* [THE PROBLEM]:
For this exercise, restate word for word only the lines from the one containing "The height and" through the last line below. Pictures do not get copied.

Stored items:
»»

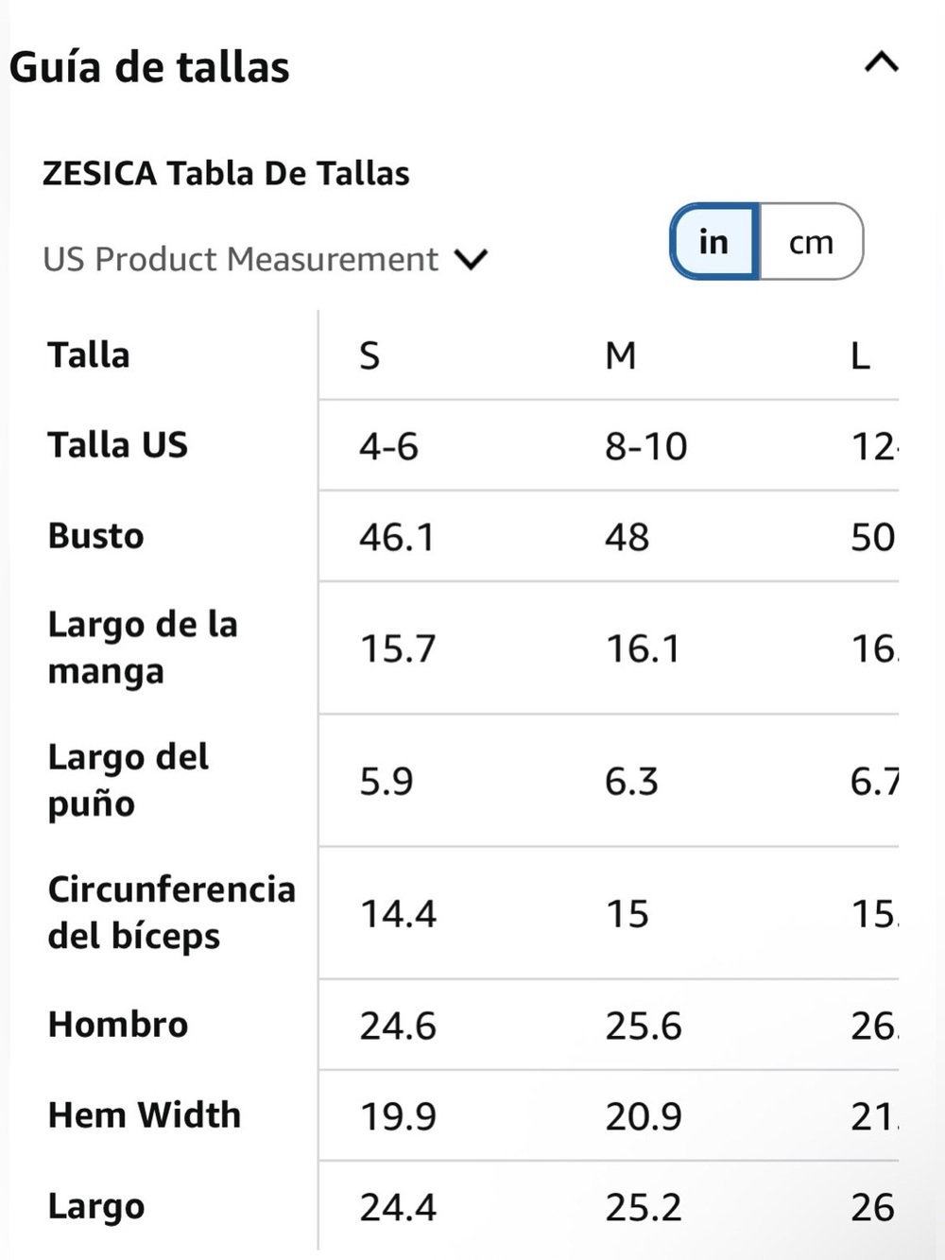Image resolution: width=945 pixels, height=1260 pixels.
Task: Click the Largo del puño row label
Action: pos(129,780)
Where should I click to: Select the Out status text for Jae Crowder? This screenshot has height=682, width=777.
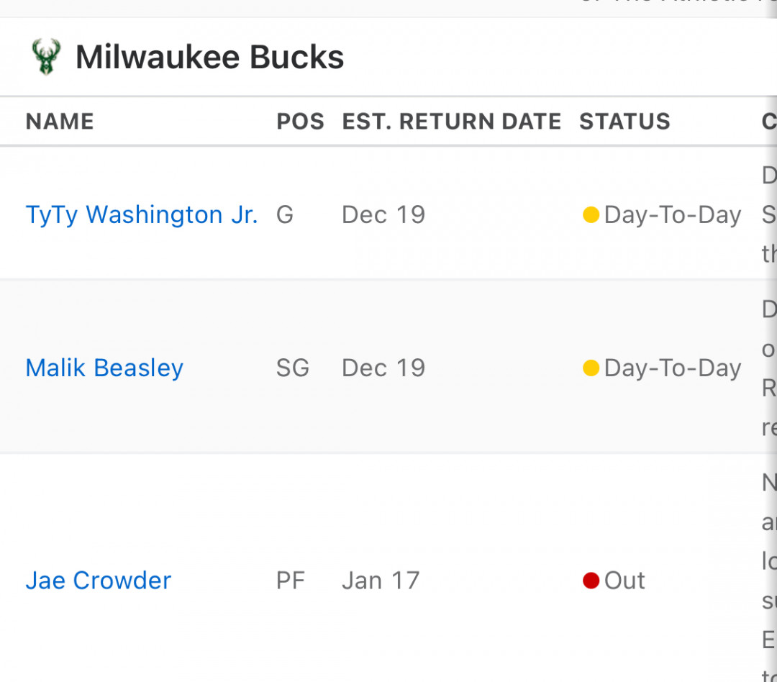pos(625,581)
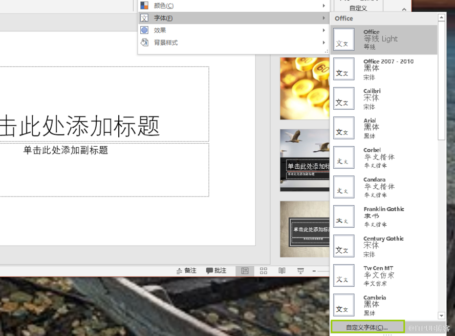Apply the Cambria 黑体 font theme
455x336 pixels.
(384, 305)
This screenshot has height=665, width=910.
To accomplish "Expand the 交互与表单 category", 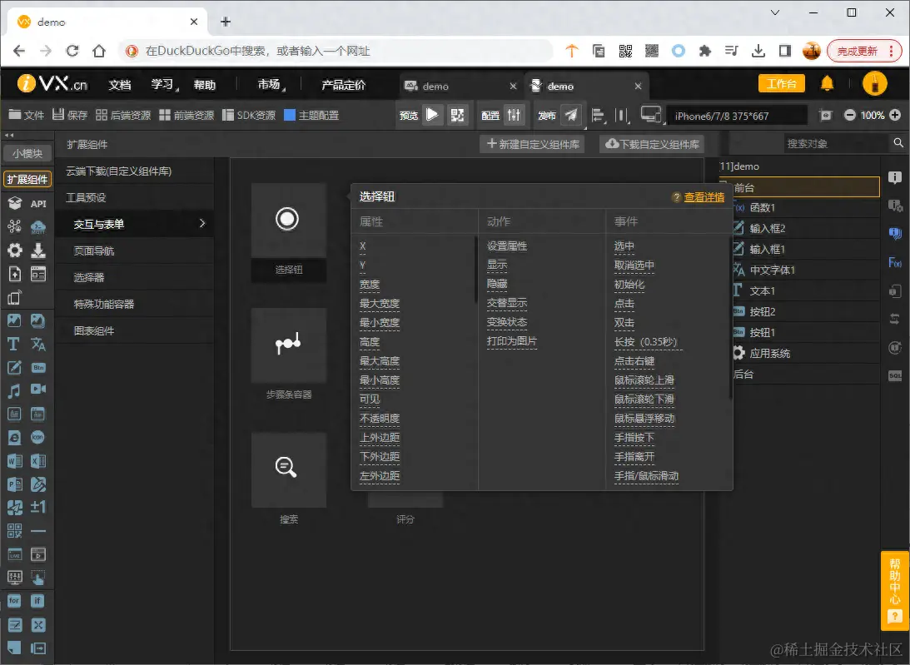I will 135,224.
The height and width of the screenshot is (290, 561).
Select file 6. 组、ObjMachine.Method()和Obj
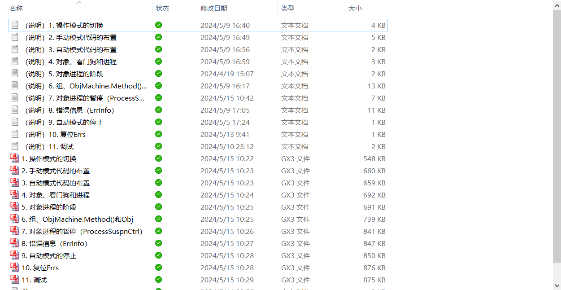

««

* [RESULT OF THIS TASK]:
The height and width of the screenshot is (290, 561).
Select file 6. 组、ObjMachine.Method()和Obj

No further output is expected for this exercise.